▶ _SUPPLIED TEXT_
════════════════════

Effects of Formate Binding to a Bipyridine-Based Cobalt-4N Complex.

We report the vibrational spectrum of a metal-organic complex consisting of a Co center surrounded by two bipyridine-based ligands and explore the change of the spectrum upon addition of a formate ligand to the complex. We assign the spectra using density functional theory. The infrared response encodes the binding motif of the formate to the metal, and the calculated charge distributions highlight the ability of the organic ligand framework to act as charge reservoirs modulating the redox properties of the metal center.

Tag-Free, Temperature Dependent Infrared Spectra of the GFP Chromophore: Revisiting the Question of Isomerism.

We report infrared spectra of a model chromophore of green fluorescent protein, prepared in an ion trap at temperatures ranging from 30 K to room temperature. We compare the changes in the infrared spectrum with predicted infrared spectra for the Z and E isomers of this molecule, and we confirm that the molecule exists as the Z isomer at low temperatures. We revisit the question whether or not it can thermally isomerize in the temperature range of this experiment, and we find no evidence for isomerization.

Intrinsic electronic spectra of cryogenically prepared protoporphyrin IX ions in vacuo - deprotonation-induced Stark shifts.

We present electronic spectra containing the Qx and Qy absorption bands of singly and doubly deprotonated protoporphyrin IX, prepared as mass selected ions in vacuo at cryogenic temperatures, revealing vibronic structure in both bands. We assign the vibronic progression of the Qx band using a Frank-Condon-Herzberg-Teller simulation based on time-dependent density functional theory, comparing the observed bands with those calculated for porphine. A comparison of the electronic spectra of the two charge states allows investigation of the electronic Stark effect with an electric field strength beyond the capabilities of typical laboratory setups. We analyze the differences in the electronic spectra of the two charge states using n-electron valence perturbation theory (NEVPT2) and simulated charge distributions.

Probing the Microsolvation Environment of the Green Fluorescent Protein Chromophore In Vacuo.

════════════════════

▶ _DATASET ENTRIES_
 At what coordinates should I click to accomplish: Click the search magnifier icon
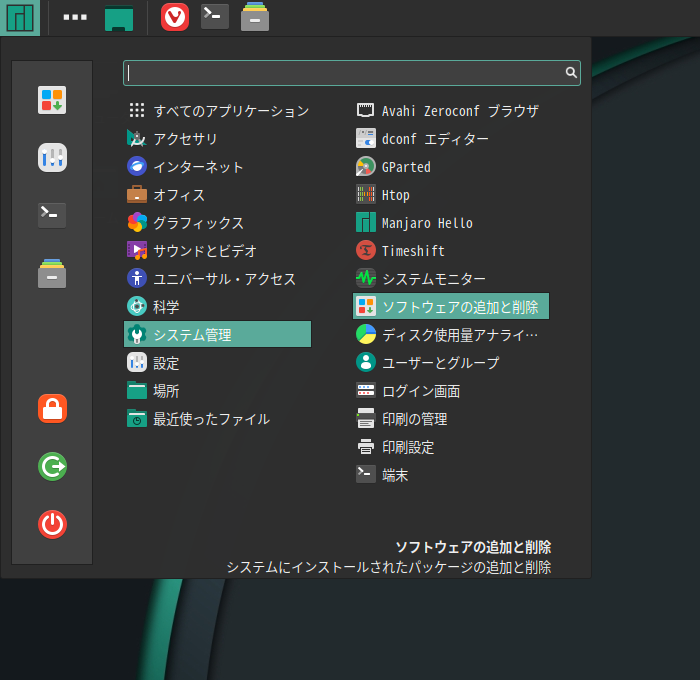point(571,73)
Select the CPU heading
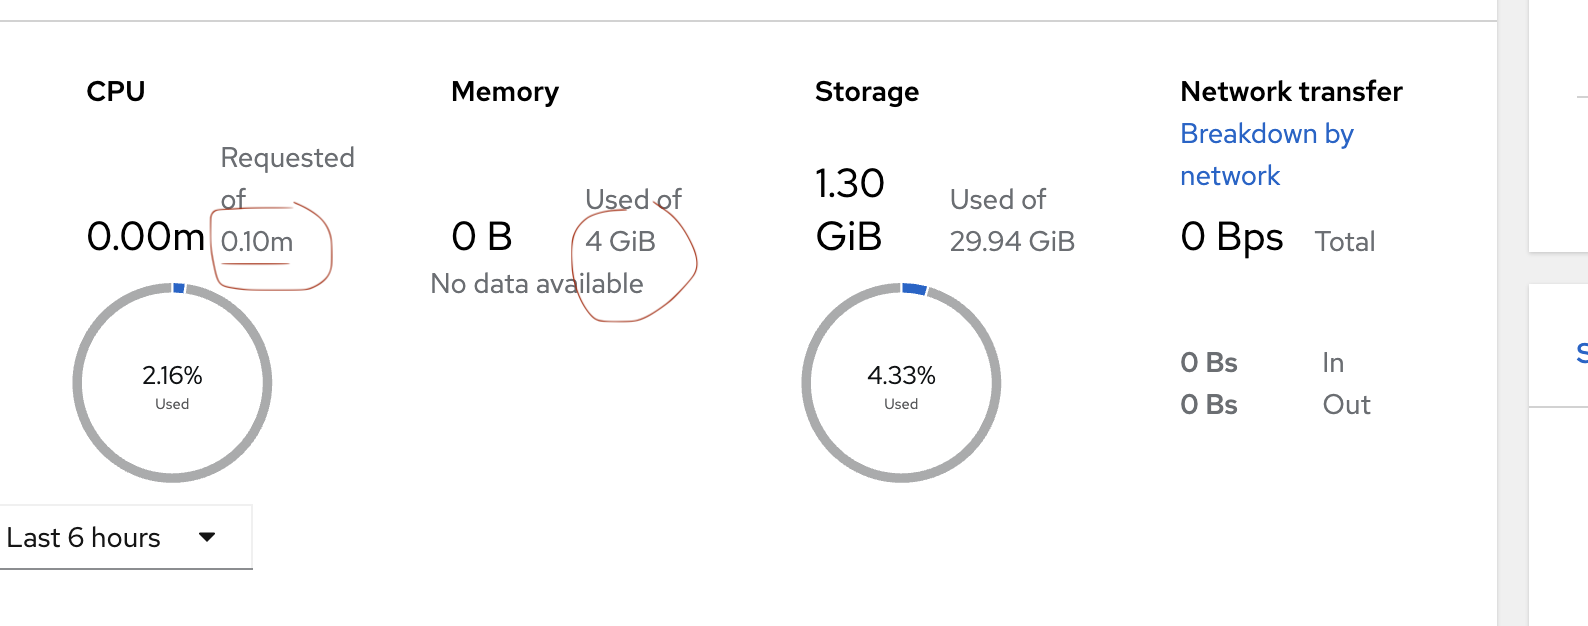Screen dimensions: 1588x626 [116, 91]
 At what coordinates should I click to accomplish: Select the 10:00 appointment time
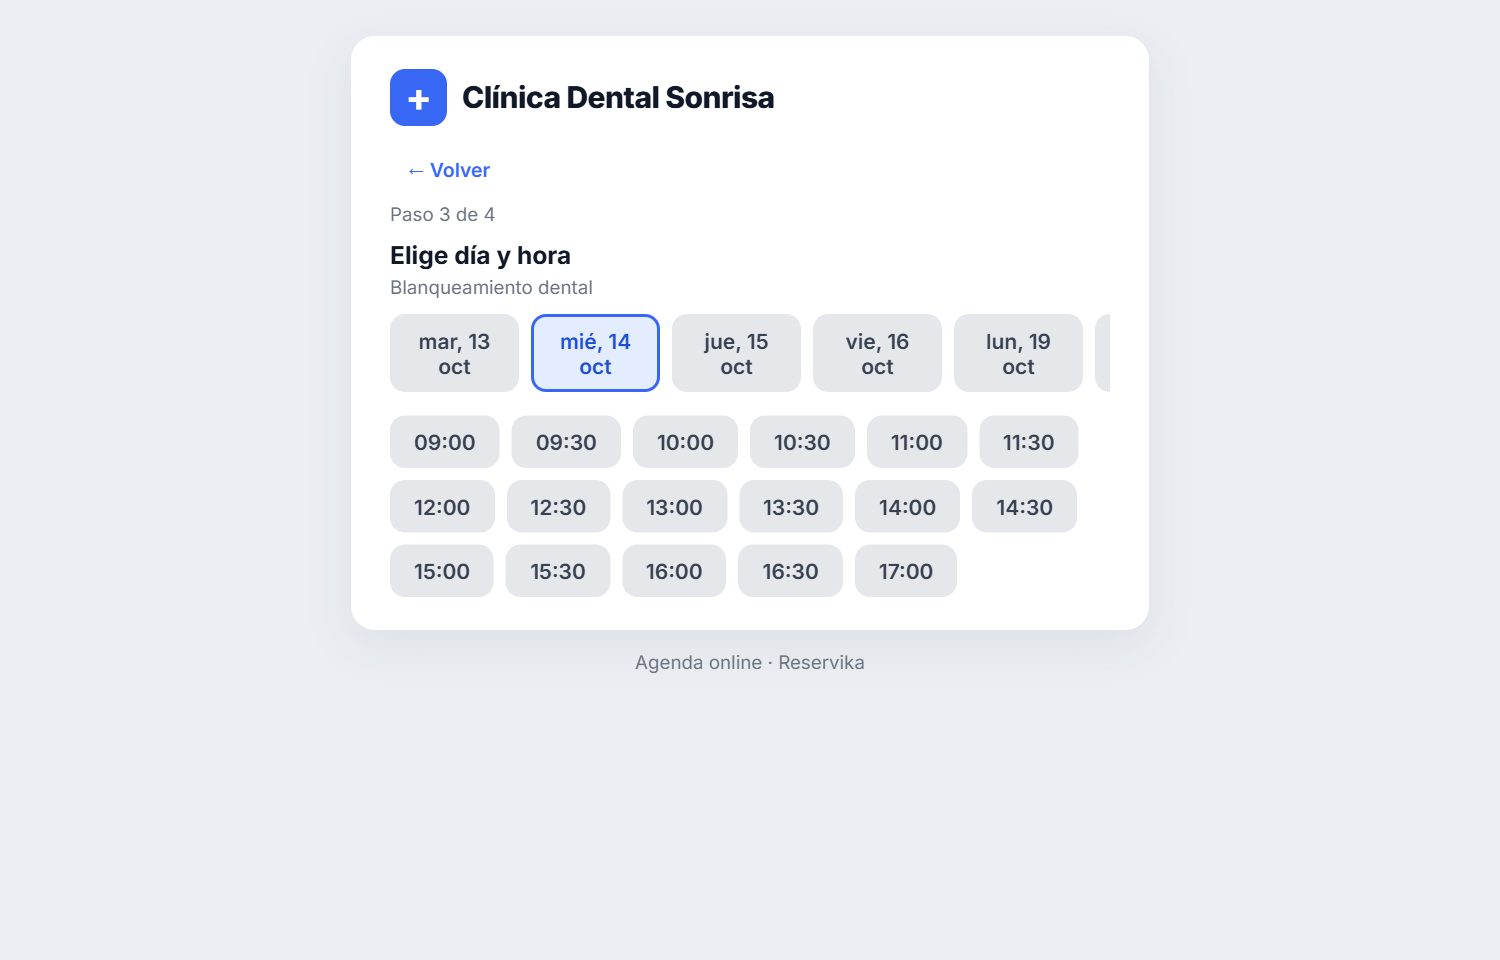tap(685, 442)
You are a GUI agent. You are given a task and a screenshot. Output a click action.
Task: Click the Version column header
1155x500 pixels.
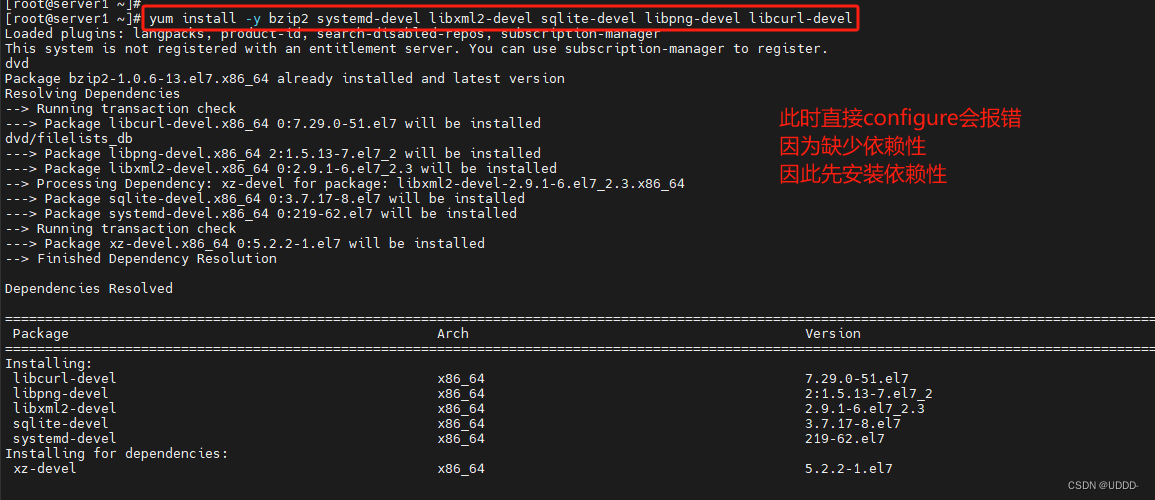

════════════════════

▶ _TASKS_
1) In the abstracts, rewrite everything from "Effects of Formate" down to "the metal center.", with "charge reservoirs" replaced by "electron reservoirs".
2) State whether each statement agrees with the abstracts, answering yes or no and quoting the deciding words: (a) the study of the GFP chromophore found evidence that it thermally isomerizes; (b) the protoporphyrin IX ions were prepared at cryogenic temperatures; (c) the spectra of the cobalt complex were assigned using density functional theory.

▶ _ANSWERS TO EACH TASK_
1)
Effects of Formate Binding to a Bipyridine-Based Cobalt-4N Complex.

We report the vibrational spectrum of a metal-organic complex consisting of a Co center surrounded by two bipyridine-based ligands and explore the change of the spectrum upon addition of a formate ligand to the complex. We assign the spectra using density functional theory. The infrared response encodes the binding motif of the formate to the metal, and the calculated charge distributions highlight the ability of the organic ligand framework to act as electron reservoirs modulating the redox properties of the metal center.

2)
(a) No: "we find no evidence for isomerization."
(b) Yes: "prepared as mass selected ions in vacuo at cryogenic temperatures"
(c) Yes: "We assign the spectra using density functional theory."